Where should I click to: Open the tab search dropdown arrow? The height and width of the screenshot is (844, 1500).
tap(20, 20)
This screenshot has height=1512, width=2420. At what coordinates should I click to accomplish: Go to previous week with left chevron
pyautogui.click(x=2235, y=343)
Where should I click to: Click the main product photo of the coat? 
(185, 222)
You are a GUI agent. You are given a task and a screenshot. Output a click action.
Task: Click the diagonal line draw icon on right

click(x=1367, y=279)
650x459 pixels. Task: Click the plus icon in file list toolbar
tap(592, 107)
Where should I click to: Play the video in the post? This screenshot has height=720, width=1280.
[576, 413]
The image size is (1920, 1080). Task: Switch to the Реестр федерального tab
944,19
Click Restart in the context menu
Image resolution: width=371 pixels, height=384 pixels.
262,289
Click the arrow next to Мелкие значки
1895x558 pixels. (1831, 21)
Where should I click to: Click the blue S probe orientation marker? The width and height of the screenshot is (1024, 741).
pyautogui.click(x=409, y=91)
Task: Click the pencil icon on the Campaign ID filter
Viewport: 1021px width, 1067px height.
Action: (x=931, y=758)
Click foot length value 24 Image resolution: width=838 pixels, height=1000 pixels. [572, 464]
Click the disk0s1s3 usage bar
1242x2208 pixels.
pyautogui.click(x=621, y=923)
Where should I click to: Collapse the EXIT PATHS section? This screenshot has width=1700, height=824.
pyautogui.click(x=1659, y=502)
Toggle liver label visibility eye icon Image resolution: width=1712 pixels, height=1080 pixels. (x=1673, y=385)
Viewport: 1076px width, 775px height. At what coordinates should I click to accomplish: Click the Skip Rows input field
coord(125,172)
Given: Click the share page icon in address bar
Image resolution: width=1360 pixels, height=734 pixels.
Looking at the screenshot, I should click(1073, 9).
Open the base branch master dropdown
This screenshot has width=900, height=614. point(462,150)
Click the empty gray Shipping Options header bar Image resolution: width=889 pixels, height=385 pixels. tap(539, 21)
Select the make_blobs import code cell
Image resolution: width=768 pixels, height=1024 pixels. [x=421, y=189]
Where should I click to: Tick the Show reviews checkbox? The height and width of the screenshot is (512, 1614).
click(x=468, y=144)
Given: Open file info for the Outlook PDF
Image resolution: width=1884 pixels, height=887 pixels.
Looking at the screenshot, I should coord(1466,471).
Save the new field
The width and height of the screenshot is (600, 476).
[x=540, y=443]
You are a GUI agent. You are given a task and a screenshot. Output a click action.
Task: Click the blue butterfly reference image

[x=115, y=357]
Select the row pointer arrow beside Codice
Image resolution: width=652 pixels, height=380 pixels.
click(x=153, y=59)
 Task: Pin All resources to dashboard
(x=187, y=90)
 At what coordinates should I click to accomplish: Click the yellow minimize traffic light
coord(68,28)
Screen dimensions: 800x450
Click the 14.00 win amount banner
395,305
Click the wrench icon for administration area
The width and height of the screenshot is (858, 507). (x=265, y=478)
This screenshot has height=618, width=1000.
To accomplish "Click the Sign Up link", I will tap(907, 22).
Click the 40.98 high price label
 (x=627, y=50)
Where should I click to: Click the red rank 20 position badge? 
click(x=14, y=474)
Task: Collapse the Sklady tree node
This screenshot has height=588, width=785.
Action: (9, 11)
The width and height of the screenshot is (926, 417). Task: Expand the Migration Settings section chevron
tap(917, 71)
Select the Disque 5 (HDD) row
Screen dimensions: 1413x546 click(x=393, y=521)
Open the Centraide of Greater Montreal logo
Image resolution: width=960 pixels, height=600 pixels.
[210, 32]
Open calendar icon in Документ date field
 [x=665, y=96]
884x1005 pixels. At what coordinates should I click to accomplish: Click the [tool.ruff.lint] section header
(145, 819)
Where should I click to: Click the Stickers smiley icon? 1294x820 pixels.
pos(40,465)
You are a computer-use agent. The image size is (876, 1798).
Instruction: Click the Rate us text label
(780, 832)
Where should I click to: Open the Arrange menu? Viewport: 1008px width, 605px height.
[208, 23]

## [Task directions]
From the entries above, print the lines beginning at the one with "The width and height of the screenshot is (600, 476)." and stopping after the one with "Screen dimensions: 800x450", exactly as written and with nothing else.

## [Answer to the problem]
The width and height of the screenshot is (600, 476).
[x=540, y=443]
You are a GUI agent. You are given a task and a screenshot. Output a click action.
Task: Click the blue butterfly reference image

[x=115, y=357]
Select the row pointer arrow beside Codice
Image resolution: width=652 pixels, height=380 pixels.
click(x=153, y=59)
 Task: Pin All resources to dashboard
(x=187, y=90)
 At what coordinates should I click to accomplish: Click the yellow minimize traffic light
coord(68,28)
Screen dimensions: 800x450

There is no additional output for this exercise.